— begin Given text —
SECURITIES AND EXCHANGE COMMISSION

Washington, D.C. 20549

 

 

 

FORM 8-K

 

 

 

CURRENT REPORT

Pursuant to Section 13 or 15(d)

of the Securities Exchange Act of 1934

 

Date of Report (Date of earliest event reported): May 1, 2025

 

 

BOXABL Inc.

(Exact Name of Registrant as Specified in Charter)

 

 

Nevada   000-56579   85-2511929

(State or Other Jurisdiction

of Incorporation)

 

(Commission

File Number)

 

(I.R.S. Employer

Identification Number)

 

5345 E. N. Belt Road

Las Vegas, NV

  89115
(Address of principal executive offices)   (Zip Code)

 

(702) 500-9000

(Registrant’s telephone number, including area code)

 

N/A

(Former name or former address, if changed since last report)

 

 

Check the appropriate box below if the Form 8-K filing is intended to simultaneously satisfy the filing obligation of the registrant under any of the following provisions:

 

Written communications pursuant to Rule 425 under the Securities Act (17 CFR 230.425)
   
Soliciting material pursuant to Rule 14a-12 under the Exchange Act (17 CFR 240.14a-12)
   
Pre-commencement communications pursuant to Rule 14d-2(b) under the Exchange Act (17 CFR 240.14d-2(b))
   
Pre-commencement communications pursuant to Rule 13e-4(c) under the Exchange Act (17 CFR 240.13e-4(c))

 

Securities registered pursuant to Section 12(b) of the Act:

 

None.

 

Securities registered under Section 12(g) of the Act:

 

Non-Voting Series A-3 Preferred Stock, $0.00001 par value

Non-Voting Series A-2 Preferred Stock, $0.00001 par value

Non-Voting Series A-1 Preferred Stock, $0.00001 par value

Non-Voting Series A Preferred Stock, $0.00001 par value

Common Stock, $0.00001 par value

(Title of Class)
— end Given text —
— begin Source data —
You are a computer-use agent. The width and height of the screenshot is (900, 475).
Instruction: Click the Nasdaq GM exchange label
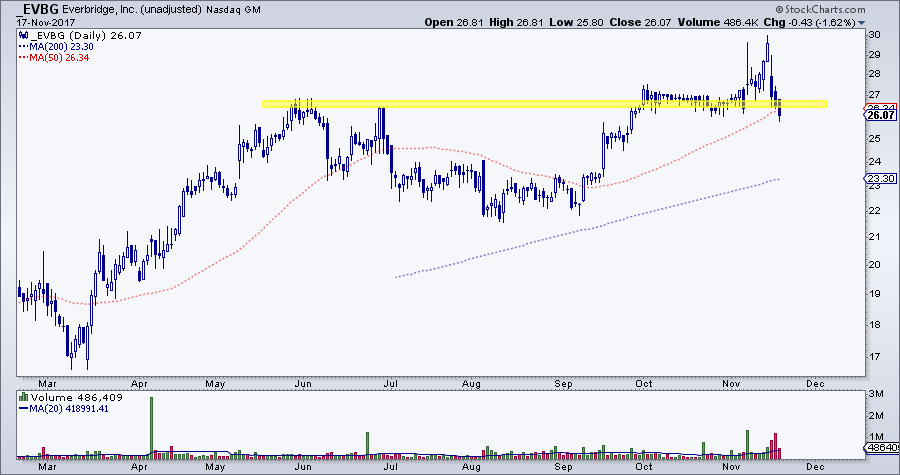coord(270,10)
— end Source data —
What the exercise asks:
Reproduce the Form 8-K cover page from "Soliciting material pursuant" up to and including "(17 CFR 240.13e-4(c))", substituting "Securities Exchange Act of 1934" for every "Exchange Act".

Exercise output:
Soliciting material pursuant to Rule 14a-12 under the Securities Exchange Act of 1934 (17 CFR 240.14a-12)
   
Pre-commencement communications pursuant to Rule 14d-2(b) under the Securities Exchange Act of 1934 (17 CFR 240.14d-2(b))
   
Pre-commencement communications pursuant to Rule 13e-4(c) under the Securities Exchange Act of 1934 (17 CFR 240.13e-4(c))